La madre de Reza dice:
«Al principio no lo sabía, porque su padre no me había contado lo que había pasado. Pero ahora pienso que, como mi Reza amaba tanto a Abbas ibn Ali, solo su mano izquierda fue alcanzada por la metralla. Porque Abolfazl Abbas sostenía el odre de agua en su mano.»
En las imágenes de la televisión, se puede ver una mano, encontrada y mostrada a la cámara.
La madre de Reza continúa:
«Mi madre había ido a Karbala a principios del Ramadán del año pasado. Como Reza era nuestro único hijo, y como era especial y ella lo quería mucho, llamó y preguntó: ‘¿Qué debo comprarte? ¿Qué juguete te gusta?’

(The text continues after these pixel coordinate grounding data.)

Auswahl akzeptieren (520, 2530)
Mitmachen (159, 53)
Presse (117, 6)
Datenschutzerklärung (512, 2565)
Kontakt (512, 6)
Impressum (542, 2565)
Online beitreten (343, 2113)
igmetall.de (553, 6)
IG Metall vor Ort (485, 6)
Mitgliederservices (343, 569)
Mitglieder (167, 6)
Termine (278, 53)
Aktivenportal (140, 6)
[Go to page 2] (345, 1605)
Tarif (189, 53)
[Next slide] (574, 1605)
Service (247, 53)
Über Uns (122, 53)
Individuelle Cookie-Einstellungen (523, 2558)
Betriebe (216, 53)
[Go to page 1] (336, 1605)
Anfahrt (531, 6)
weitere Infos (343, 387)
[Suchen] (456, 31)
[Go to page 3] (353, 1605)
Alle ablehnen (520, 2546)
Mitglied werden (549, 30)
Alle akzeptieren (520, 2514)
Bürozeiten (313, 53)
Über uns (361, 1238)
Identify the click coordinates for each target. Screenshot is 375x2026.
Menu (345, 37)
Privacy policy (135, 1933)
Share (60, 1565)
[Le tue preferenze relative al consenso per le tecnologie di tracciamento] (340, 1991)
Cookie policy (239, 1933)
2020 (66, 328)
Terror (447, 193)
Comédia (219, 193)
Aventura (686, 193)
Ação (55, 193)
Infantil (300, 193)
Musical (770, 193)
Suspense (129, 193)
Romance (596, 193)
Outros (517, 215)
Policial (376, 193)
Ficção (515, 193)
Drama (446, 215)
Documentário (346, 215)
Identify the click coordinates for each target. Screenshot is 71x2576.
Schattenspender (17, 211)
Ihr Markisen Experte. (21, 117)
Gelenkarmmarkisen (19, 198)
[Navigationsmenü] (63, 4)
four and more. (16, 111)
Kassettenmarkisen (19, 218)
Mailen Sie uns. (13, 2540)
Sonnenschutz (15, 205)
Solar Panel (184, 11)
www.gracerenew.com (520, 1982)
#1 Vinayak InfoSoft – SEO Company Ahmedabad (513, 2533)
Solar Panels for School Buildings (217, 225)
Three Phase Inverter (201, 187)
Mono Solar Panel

Reza dijo: ‘No quiero nada. Tengo muchos juguetes, abuela Maryam. Tráeme el odre de agua de Abbas, y me gusta la ropa de Ali Asghar.’»
Con un nudo en la garganta, su madre dice que ahora los ha guardado en su cama como recuerdos.
Durante los primeros diez días de Muharram, cuando se celebraban las ceremonias de duelo, a Reza le encantaba ese atuendo. Con el odre de agua, repartía agua entre los niños y le pedía a su madre que echara un poco de agua de rosas en él.
«Las maneras de Reza eran muy especiales», dice su madre. «Muy especiales.»
Luego muestra la letra de Reza en su cuaderno y lee lo que había escrito:
«Hola, Imam Reza, te extraño. Quiero que le des salud a mi padre y a mi madre. Rezo para poder ir a visitarte lo antes posible.»
Su prima, Sana, que era estudiante de quinto grado en la misma escuela primaria, también sobrevivió al ataque. Ella dice:
«Después de escuchar el sonido de la explosión, de repente sentí que el suelo desaparecía bajo mis pies. Caí, y en ese incidente mis manos se quemaron.»
Dice que tres de sus amigos fueron martirizados. Muestra las fotos de los mártires y dice:
«Veo los rostros de mis amigos aquí.»